The following properties are available in extensionBundle:

Property Description
id The namespace for Microsoft Azure Functions extension bundles.
version The version of the bundle to install. The Functions runtime always picks the maximum permissible version defined by the version range or interval. The version value above allows all bundle versions from 1.0.0 up to but not including 2.0.0. For more information, see the interval notation for specifying version ranges.

Bundle versions increment as packages in the bundle change. Major version changes occur when packages in the bundle increment by a major version. Major version changes in the bundle usually coincide with a change in the major version of the Functions runtime.

The current set of extensions installed by the default bundle is enumerated in this extensions.json file.

Explicitly install extensions

If you aren't able to use extension bundles, you can use Azure Functions Core Tools locally to install the specific extension packages required by your project.


To manually install extensions by using Core Tools, you must have the .NET Core 2.x SDK installed.

When you explicitly install extensions, a .NET project file named extensions.csproj is added to the root of your project. This file defines the set of NuGet packages required by your functions. While you can work with the NuGet package references in this file, Core Tools lets you install extensions without having to manually edit the file.

There are several ways to use Core Tools to install the required extensions in your local project.

Install all extensions

Use the following command to automatically add all extension packages used by the bindings in your local project:

func extensions install

The command reads the function.json file to see which packages you need, installs them, and rebuilds the extensions project (extensions.csproj).

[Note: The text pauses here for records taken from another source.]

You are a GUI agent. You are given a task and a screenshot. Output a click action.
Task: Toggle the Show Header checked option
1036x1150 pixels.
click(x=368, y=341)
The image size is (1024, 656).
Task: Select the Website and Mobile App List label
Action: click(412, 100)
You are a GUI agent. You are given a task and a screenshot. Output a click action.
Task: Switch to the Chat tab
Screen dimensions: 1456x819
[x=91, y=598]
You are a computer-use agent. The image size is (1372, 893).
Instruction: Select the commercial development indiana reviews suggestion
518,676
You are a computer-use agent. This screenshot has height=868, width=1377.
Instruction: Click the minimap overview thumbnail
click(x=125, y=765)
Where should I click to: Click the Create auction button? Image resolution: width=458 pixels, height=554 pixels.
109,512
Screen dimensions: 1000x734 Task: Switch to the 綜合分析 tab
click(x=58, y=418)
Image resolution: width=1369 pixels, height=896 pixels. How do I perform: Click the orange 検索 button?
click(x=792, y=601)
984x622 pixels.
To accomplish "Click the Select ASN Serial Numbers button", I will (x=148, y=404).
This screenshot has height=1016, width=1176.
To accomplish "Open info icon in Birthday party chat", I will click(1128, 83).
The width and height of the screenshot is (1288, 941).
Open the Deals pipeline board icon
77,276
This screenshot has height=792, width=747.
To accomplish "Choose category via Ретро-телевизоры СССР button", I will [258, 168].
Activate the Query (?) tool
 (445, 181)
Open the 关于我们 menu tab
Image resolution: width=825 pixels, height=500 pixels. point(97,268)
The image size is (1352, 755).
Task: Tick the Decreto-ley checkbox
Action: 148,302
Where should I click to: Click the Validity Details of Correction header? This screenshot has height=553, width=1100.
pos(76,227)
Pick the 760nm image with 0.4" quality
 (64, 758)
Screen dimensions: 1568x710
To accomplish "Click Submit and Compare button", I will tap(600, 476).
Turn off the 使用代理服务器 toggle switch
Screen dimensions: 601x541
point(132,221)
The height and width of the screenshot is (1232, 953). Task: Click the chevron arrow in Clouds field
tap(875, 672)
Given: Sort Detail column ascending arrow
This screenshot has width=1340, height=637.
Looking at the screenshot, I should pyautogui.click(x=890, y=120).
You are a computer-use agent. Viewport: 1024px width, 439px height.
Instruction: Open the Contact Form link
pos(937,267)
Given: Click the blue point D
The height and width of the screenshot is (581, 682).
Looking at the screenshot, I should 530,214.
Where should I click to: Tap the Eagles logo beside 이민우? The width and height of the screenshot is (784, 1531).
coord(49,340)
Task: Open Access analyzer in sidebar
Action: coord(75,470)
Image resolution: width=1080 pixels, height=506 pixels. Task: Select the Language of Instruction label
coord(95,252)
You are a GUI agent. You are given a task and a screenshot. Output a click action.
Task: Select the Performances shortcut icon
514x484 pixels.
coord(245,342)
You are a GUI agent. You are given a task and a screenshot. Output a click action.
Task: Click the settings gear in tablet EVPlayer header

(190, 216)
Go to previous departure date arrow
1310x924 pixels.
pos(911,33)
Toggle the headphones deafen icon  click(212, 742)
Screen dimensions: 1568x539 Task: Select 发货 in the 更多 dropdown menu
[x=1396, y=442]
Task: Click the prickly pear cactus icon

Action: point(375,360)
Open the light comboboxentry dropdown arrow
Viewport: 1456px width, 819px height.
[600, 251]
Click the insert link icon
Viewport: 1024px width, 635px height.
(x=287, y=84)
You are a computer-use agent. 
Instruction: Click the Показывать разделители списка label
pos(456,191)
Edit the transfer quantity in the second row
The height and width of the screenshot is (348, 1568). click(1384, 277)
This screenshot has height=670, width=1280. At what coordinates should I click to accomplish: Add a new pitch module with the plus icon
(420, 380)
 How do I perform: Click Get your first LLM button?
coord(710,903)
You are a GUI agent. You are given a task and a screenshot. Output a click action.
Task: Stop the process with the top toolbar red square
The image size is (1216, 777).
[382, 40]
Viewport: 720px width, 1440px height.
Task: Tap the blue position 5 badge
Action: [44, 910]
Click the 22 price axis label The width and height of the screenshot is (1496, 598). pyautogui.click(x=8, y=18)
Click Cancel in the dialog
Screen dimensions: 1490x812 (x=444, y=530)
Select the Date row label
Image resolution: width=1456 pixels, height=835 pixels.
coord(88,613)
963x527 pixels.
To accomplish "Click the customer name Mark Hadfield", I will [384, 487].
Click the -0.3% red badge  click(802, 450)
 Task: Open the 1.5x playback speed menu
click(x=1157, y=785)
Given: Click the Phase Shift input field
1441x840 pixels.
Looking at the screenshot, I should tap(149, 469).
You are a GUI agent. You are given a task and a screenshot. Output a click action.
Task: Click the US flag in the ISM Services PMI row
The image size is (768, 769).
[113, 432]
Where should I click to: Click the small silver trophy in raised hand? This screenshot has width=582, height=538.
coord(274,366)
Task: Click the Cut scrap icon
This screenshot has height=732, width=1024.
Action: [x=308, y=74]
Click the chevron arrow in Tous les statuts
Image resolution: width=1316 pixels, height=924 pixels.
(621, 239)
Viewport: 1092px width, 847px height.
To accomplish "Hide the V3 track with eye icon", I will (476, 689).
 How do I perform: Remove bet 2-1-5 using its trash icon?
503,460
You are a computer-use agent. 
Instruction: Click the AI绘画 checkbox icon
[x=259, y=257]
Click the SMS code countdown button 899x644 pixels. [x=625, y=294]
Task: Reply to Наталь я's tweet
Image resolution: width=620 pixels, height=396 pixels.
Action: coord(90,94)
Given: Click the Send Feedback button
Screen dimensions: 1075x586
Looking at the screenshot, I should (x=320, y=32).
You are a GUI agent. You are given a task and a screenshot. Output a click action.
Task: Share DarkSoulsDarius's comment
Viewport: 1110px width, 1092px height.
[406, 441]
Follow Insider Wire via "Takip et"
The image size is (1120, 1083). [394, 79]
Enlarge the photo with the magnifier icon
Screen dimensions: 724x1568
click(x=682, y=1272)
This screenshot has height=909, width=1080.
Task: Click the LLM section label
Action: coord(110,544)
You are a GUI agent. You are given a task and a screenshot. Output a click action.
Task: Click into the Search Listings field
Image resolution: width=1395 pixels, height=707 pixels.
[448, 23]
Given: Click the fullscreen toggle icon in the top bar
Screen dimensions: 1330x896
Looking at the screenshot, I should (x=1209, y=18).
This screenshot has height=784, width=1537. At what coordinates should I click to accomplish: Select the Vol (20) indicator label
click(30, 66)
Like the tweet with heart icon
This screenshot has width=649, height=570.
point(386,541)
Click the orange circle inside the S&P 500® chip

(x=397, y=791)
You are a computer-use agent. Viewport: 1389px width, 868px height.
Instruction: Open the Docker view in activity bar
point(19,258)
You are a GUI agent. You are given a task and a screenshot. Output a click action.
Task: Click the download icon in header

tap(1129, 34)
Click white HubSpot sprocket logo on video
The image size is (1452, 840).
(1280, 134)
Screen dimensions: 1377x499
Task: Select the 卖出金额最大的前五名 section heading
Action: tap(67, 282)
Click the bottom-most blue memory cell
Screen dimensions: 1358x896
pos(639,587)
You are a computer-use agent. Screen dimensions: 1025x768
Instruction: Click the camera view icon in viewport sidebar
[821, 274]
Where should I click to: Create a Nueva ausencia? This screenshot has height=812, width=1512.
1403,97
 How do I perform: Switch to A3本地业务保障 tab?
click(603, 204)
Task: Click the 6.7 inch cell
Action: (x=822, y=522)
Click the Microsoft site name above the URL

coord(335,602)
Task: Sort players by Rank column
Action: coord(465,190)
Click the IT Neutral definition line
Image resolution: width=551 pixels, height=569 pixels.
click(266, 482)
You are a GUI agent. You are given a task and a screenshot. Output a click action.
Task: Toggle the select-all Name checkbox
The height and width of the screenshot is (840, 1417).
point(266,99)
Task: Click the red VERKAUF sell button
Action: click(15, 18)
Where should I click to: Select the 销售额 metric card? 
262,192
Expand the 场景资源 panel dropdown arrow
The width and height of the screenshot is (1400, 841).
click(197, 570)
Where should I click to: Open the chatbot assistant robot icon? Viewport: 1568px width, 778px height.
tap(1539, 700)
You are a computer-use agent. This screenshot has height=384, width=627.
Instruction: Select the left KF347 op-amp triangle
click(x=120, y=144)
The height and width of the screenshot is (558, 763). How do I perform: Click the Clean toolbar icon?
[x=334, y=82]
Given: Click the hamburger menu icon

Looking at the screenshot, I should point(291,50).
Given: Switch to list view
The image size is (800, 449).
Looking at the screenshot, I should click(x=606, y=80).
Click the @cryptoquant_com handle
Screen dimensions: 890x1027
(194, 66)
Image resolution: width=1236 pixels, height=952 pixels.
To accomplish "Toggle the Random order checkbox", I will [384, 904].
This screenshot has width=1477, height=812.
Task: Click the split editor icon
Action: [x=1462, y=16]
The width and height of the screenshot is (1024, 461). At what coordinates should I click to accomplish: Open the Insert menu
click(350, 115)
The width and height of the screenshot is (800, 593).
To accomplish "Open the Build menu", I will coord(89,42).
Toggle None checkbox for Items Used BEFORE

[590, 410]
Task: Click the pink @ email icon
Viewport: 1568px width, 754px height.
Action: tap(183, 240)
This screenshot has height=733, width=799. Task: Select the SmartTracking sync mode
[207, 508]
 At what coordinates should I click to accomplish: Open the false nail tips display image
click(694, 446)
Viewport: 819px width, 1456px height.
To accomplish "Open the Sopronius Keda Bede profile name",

It adds any new bindings at the current version but does not update existing bindings. Use the --force option to update existing bindings to the latest version when installing new ones.

Install a specific extension

Use the following command to install a specific extension package at a specific version, in this case the Storage extension:

func extensions install --package Microsoft.Azure.WebJobs.Extensions.Storage --version 4.0.2

NuGet packages

For a C# class library-based functions project, you should install Extension bundles is designed specifically for projects that aren't class

C# class library with Visual Studio

In Visual Studio, you can install packages from the Package Manager Console using the Install-Package command, as shown in the following example:

Install-Package Microsoft.Azure.WebJobs.Extensions.ServiceBus -Version <TARGET_VERSION>

The name of the package used for a given binding is provided in the reference article for that binding. For an example, see the Packages section of the Service Bus binding reference article.

Replace <TARGET_VERSION> in the example with a specific version of the package, such as 3.0.0-beta5. Valid versions are listed on the individual package pages at The major versions that correspond to Functions runtime 1.x or 2.x are specified in the reference article for the binding.

If you use Install-Package to reference a binding, you don't need to use extension bundles. This approach is specific for class libraries built in Visual Studio.

C# class library with Visual Studio Code

In Visual Studio Code, install packages for a C# class library project from the command prompt using the dotnet add package command in the .NET Core CLI. The following example demonstrates how you add a binding:

dotnet add package Microsoft.Azure.WebJobs.Extensions.<BINDING_TYPE_NAME> --version <TARGET_VERSION>

The .NET Core CLI can only be used for Azure Functions 2.x development.

Replace <BINDING_TYPE_NAME> with the name of the package that contains the binding you need. You can find the desired binding reference article in the list of supported bindings.

Replace <TARGET_VERSION> in the example with a specific version of the package, such as 3.0.0-beta5. Valid versions are listed on the individual package pages at The major versions that correspond to Functions runtime 1.x or 2.x are specified in the reference article for the binding.